Well getting the proteins made in milk means not having to kill the animals to
get the protein.
You don't want to kill the goose that laid the golden egg to reap
the protein harvest.
To get the protein produced in milk, the promoter for a milk specific gene,
such as casein, is linked to the coding sequence for the human gene.
The DNA is then injected into a fertilized egg and
the egg implanted into the uterus of a surrogate mother.
But transgenic animals are often cloned so
that the entire herds of animals can produce useful proteins in this way.
Transgenic animals are not confined to producing pharmaceutical proteins,
they can produce other kinds of protein as well.
I've already mentioned the most way out example,
which addresses the questions what do you get when you cross a spider with a goat?
Well, if you're a bacteriologist you get goats with spider silk in their milk.
Look at these goats.
These goats look perfectly normal.
They have bright eyes, healthy white coats.
They play around as exactly as you'd expect young goats to do.
To the casual observer and to their keepers they show no signs that they're
not perfectly normal farmyard goats.
There a long way from normal.
These are very special goats.
They contain a single gene for the golden orb web spider.
It's the gene responsible for making drag line,
it's the silk that spiders catch themselves with when they fall.
It's one of the strongest natural fibers known to man.
But it's also light and flexible.
It has some amazing properties for any kind of a fiber.
So it's not surprising there are many possible medical uses,
from artificial ligaments to sutures in surgery.
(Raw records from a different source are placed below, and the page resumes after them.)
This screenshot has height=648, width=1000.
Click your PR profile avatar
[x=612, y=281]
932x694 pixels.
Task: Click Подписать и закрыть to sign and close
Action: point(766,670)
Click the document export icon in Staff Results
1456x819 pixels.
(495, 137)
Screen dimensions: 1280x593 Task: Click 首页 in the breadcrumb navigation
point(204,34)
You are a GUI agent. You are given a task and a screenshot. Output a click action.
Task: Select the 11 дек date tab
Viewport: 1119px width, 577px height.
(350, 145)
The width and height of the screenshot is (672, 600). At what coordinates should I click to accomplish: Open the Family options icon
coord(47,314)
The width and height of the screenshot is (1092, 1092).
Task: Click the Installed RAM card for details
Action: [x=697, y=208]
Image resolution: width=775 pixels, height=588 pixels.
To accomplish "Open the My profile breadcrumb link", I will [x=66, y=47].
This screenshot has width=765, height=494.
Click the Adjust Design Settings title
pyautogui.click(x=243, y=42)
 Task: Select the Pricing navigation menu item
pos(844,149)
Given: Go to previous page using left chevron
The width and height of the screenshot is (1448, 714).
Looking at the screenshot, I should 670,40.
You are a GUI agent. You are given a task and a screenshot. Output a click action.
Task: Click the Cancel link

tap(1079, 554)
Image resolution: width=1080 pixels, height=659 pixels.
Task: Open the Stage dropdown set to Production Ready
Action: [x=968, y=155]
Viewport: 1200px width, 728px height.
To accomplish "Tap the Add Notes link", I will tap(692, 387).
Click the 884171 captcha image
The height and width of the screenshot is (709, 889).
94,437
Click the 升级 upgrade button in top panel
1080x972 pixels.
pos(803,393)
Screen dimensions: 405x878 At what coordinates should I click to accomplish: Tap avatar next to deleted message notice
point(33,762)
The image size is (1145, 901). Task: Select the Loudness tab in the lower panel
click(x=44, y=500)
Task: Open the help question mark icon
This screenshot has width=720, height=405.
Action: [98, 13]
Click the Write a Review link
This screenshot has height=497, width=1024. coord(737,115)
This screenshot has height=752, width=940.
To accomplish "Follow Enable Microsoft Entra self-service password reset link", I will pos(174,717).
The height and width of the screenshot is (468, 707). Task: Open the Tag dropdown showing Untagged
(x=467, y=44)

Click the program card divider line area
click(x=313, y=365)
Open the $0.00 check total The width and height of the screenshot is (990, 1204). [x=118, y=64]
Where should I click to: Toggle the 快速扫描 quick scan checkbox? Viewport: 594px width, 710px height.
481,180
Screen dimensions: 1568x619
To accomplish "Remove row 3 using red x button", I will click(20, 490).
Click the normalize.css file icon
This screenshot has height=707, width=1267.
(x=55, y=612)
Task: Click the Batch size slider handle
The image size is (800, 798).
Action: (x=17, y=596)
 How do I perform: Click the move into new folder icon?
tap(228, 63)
The question was, how do you get a lot of spider silk?
You can't farm spiders, they'd eat each other.
That's why they put the gene in goats to produce what they call spider goats.
To be precise, they're only about 170,000 spider.
They have no hint of spider except for
the highly prized spider protein in their milk.
They find out of the milk, the silk protein produces a syrupy liquid.
The real challenge is getting a super-tough fiber.
Now, the spider does it by spinning the liquid protein through her spinerettes.
Tiny holes in the stainless steel plate become man made spinnerets.
The salt protein is pushed through the holes and can form filaments
several miles long, this is the weakest part of the technology.